Dirigió a Vance una rápida mirada y volvió a señalar con el gesto a Owen.
—¡Ahí tienen ustedes la torcida voluntad que gobierna todo esto!… Yo hablé a ese hombre de la llegada de Benny y él me envió en busca de los cigarrillos. Fue él quien me dijo lo que tenía que hacer… Temí rehusar… porque estaba en su poder…
Owen le miró con tranquilo e irónico semblante; seguía desdeñoso, tan separado moralmente de nosotros como antes. El drama tocaba a su fin sin que se hubiera abatido su aburrido desdén.
—¡Constituyes un feo espectáculo. Dan!
Sus labios apenas se movieron.
—¿Crees que no he venido preparándome a arrostrar este momento? Porque si te lo figuras, serás tú el bobo, no yo. Lo tengo todo anotado: fechas, lugares, ¡todo! Llevo años guardándolos. Los tengo escondidos donde nadie los ve, mas sé dónde se encuentran. Y todo el mundo sabrá…
Mirche ya no habló más.
Sonó un tiro. En la frente del dueño del café y entre los dos ojos apareció un pequeño agujero negro. De él salió la sangre a borbotones. Mirche cayó de bruces sobre la mesa del despacho.
Empuñando los automáticos, Heath y los dos oficiales cruzaron rápidamente la habitación y se acercaron al pasivo Owen, que seguía sentado e inmóvil. Una de sus manos, inerte sobre el regazo, sostenía aún el revólver humeante.

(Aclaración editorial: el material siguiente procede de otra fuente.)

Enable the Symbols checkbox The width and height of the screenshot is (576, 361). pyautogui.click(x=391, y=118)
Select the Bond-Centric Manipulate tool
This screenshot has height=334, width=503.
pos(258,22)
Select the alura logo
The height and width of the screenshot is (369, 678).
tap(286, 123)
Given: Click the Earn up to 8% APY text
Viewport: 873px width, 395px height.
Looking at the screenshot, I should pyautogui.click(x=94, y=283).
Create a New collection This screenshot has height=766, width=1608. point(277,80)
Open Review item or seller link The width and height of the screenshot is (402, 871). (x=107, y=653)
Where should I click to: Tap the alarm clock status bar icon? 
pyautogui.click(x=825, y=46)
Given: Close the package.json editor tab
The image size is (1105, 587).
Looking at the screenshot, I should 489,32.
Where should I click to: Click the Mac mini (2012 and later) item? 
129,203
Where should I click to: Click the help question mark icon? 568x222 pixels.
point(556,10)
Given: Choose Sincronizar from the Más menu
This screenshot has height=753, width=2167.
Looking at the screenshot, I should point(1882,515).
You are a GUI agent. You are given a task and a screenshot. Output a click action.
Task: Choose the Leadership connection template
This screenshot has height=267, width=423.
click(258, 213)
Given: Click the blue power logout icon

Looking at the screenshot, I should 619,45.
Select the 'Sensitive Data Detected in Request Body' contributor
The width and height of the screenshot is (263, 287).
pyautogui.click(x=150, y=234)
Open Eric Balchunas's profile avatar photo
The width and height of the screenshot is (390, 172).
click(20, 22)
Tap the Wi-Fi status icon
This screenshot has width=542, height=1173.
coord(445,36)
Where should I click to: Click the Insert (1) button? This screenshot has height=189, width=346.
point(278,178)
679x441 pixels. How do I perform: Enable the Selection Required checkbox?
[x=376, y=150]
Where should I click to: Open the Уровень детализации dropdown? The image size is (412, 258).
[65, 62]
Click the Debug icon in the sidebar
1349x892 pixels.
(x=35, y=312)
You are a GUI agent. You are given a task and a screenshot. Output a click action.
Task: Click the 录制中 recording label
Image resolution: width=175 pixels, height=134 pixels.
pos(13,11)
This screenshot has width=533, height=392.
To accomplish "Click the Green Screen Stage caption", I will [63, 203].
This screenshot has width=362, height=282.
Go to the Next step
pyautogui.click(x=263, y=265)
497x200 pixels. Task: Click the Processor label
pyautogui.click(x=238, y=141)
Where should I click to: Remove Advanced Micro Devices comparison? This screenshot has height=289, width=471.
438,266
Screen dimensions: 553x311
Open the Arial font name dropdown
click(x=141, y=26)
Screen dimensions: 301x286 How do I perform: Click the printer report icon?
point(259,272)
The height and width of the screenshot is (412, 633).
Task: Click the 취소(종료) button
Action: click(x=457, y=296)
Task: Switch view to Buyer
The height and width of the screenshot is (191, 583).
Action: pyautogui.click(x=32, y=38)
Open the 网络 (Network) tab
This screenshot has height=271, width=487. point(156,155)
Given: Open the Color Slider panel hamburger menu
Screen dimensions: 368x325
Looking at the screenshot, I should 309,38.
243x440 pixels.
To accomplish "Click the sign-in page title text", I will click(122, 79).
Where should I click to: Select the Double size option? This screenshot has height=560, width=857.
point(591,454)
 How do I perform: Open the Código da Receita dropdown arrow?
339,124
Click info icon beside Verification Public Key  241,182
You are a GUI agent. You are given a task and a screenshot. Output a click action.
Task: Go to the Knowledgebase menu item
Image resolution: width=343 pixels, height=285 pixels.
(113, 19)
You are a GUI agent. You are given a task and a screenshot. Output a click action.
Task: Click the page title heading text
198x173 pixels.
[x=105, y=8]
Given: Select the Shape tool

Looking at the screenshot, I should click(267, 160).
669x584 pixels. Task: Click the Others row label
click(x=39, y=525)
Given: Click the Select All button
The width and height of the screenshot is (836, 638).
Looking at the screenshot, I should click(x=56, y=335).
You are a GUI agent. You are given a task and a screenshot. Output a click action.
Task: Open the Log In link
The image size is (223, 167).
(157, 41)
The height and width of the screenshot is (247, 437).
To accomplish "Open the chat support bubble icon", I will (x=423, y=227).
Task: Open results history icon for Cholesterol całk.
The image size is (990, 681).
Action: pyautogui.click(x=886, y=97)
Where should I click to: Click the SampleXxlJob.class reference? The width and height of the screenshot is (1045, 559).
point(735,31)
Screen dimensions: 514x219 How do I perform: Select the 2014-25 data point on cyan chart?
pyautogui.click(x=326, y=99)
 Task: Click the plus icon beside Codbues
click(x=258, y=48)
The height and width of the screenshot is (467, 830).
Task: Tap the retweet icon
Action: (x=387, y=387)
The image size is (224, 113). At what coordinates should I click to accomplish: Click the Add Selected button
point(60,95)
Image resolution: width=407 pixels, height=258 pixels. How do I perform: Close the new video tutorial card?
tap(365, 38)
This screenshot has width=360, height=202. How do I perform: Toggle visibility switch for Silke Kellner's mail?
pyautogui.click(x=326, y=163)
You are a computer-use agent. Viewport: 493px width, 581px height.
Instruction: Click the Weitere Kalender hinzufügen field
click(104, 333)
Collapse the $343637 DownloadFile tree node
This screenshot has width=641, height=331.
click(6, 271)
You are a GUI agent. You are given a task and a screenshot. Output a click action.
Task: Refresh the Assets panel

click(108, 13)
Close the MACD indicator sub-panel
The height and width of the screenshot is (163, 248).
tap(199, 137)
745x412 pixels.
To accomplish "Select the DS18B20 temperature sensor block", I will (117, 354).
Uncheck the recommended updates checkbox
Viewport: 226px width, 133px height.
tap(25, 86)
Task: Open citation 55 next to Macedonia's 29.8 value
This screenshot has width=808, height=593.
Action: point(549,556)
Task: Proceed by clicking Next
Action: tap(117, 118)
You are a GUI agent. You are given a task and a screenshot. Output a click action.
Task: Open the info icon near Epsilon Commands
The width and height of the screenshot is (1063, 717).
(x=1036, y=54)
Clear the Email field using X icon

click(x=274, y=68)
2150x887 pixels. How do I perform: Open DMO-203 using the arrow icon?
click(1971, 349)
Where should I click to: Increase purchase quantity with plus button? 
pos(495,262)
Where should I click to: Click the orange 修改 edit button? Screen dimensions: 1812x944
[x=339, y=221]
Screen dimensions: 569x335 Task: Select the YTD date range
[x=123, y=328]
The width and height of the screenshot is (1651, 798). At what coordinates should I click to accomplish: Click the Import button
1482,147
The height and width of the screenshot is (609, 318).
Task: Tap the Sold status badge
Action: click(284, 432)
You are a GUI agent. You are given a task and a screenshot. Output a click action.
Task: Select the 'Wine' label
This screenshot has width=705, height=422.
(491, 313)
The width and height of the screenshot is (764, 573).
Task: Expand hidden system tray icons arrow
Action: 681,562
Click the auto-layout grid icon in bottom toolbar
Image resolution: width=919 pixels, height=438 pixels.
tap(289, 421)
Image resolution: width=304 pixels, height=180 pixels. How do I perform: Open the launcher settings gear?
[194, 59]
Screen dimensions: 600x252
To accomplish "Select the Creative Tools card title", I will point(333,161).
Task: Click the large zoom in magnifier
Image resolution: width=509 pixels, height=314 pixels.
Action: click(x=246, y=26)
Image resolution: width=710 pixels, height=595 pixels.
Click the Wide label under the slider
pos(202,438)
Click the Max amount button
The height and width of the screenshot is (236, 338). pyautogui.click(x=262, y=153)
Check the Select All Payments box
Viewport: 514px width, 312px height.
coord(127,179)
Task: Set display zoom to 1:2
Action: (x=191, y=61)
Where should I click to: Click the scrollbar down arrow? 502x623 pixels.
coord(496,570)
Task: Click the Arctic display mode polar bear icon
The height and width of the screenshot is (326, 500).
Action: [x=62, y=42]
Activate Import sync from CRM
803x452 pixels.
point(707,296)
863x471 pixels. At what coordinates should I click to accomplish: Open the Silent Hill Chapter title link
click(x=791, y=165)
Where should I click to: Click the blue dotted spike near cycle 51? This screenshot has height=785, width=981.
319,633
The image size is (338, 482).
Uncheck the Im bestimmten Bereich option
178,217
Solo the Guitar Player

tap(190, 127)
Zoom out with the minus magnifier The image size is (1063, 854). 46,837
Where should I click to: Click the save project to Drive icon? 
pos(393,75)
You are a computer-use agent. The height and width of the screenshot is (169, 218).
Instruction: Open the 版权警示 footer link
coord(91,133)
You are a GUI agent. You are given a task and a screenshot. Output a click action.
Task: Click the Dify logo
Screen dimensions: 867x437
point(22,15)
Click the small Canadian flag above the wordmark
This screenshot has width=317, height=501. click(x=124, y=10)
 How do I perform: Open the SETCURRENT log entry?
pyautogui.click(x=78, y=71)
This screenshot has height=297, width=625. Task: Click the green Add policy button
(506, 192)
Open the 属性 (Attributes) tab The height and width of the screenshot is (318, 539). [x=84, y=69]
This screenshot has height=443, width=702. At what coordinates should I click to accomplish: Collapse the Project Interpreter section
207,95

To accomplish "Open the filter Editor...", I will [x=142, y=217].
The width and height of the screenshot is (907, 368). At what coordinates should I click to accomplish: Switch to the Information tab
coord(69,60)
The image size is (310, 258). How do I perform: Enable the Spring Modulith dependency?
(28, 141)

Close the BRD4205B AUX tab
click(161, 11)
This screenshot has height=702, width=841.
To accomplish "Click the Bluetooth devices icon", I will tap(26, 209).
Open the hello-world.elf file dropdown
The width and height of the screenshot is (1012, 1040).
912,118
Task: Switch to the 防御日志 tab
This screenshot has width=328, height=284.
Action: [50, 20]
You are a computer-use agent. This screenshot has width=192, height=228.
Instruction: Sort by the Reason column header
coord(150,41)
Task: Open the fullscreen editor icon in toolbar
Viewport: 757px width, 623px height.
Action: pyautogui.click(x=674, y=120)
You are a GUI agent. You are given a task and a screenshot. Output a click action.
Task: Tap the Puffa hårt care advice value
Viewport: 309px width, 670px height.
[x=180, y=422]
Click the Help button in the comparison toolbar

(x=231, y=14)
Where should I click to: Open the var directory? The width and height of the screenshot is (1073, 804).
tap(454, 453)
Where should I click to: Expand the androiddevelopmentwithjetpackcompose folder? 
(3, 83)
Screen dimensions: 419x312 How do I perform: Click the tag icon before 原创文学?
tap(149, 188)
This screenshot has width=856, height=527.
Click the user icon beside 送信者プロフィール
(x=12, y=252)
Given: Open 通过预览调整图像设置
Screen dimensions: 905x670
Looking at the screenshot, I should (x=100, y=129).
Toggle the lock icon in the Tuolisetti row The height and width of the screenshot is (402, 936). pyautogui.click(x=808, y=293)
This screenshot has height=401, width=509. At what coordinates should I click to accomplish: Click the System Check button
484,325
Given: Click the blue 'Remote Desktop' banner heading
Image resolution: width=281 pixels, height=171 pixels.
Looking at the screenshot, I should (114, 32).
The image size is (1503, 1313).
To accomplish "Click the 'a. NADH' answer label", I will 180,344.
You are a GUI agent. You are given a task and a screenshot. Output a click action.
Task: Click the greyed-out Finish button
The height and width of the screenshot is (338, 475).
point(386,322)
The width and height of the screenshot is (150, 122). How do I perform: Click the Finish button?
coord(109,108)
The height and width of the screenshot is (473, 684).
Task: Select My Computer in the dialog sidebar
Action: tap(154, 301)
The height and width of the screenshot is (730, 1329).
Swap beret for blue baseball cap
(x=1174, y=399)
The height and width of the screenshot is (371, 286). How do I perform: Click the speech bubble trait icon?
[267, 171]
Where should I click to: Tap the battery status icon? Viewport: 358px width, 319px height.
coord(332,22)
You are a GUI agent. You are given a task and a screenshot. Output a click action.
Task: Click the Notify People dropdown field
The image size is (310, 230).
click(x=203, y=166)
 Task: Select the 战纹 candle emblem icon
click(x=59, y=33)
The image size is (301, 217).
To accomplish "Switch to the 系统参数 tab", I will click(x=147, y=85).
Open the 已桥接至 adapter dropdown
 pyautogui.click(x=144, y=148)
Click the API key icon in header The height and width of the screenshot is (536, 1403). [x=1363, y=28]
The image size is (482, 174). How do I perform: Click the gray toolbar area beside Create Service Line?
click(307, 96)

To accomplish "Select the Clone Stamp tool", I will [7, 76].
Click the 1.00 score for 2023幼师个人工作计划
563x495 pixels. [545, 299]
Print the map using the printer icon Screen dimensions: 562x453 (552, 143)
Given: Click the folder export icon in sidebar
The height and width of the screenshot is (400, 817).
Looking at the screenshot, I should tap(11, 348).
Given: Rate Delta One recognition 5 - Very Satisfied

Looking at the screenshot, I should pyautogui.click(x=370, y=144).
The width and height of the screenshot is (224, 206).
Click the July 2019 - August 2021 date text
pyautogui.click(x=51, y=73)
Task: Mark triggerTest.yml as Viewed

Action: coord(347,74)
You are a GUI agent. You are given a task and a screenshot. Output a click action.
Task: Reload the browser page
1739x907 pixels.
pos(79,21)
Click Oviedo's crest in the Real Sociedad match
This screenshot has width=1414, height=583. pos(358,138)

Pero Vance se apresuró a intervenir.
Vuelto de espaldas a la figura silenciosa sentada en la silla, se encaró con el sargento y le detuvo con un gesto imperioso. Luego inició la media vuelta y extendió el brazo. Owen alzó la vista. Con instintiva cortesía tomó el arma por la empuñadura y se la entregó a Vance alardeando de una tranquila deferencia. Vance la echó sobre una silla vacía y aguardó luego con la mirada fija en el hombre.
Owen tenía entornados los soñolientos párpados. Ya no parecía darse cuenta de lo que le rodeaba, ni del cuerpo tendido de Mirche, a quien acababa de arrancar la existencia. Finalmente habló y su voz pareció venir de muy lejos.
—Veo los círculos concéntricos…
Vance hizo una señal afirmativa.
—Sí. Y limpieza de espíritu. Pero hay que tener en cuenta lo que se viene encima. El juicio, la silla eléctrica, el escándalo consiguiente… todo estaba ineludiblemente escrito…
Un estremecimiento sacudió el cuerpo delgado de Owen. Alzó la voz y emitió un agudo alarido.
—¿Cómo escapar a lo finito… cómo penetrar en la sombra, limpio?
Vance sacó su pitillera y la tuvo un momento en la mano, sin abrirla.
—¿No quería fumar, mister Owen? —interrogó.
El hombre contrajo las pupilas. Vance volvió a meterse en el bolsillo la pitillera.
—Sí… —suspiró el Mochuelo—. Me parece que fumaré un cigarrillo.
Hundió la diestra en el bolsillo y sacó de él un pequeño estuche de cuero florentino.
—¡Eh, oye, Vance! —profirió vivamente Markham—. El caso ya no es tuyo. Ante mis propios ojos acaba de cometerse un homicidio y ordeno que se detenga a ese criminal.
—Comprendido —dijo Vance, con su acento peculiar—; pero temo que llegues tarde.
Todavía estaba hablando, cuando pareció que Owen se quedaba dormido en la silla; el cigarrillo resbaló y cayó de sus labios a tierra. Vance lo aplastó rápidamente con el pie.
La cabeza de Owen descansaba sobre su pecho; súbitamente se habían aflojado los músculos de su cuello.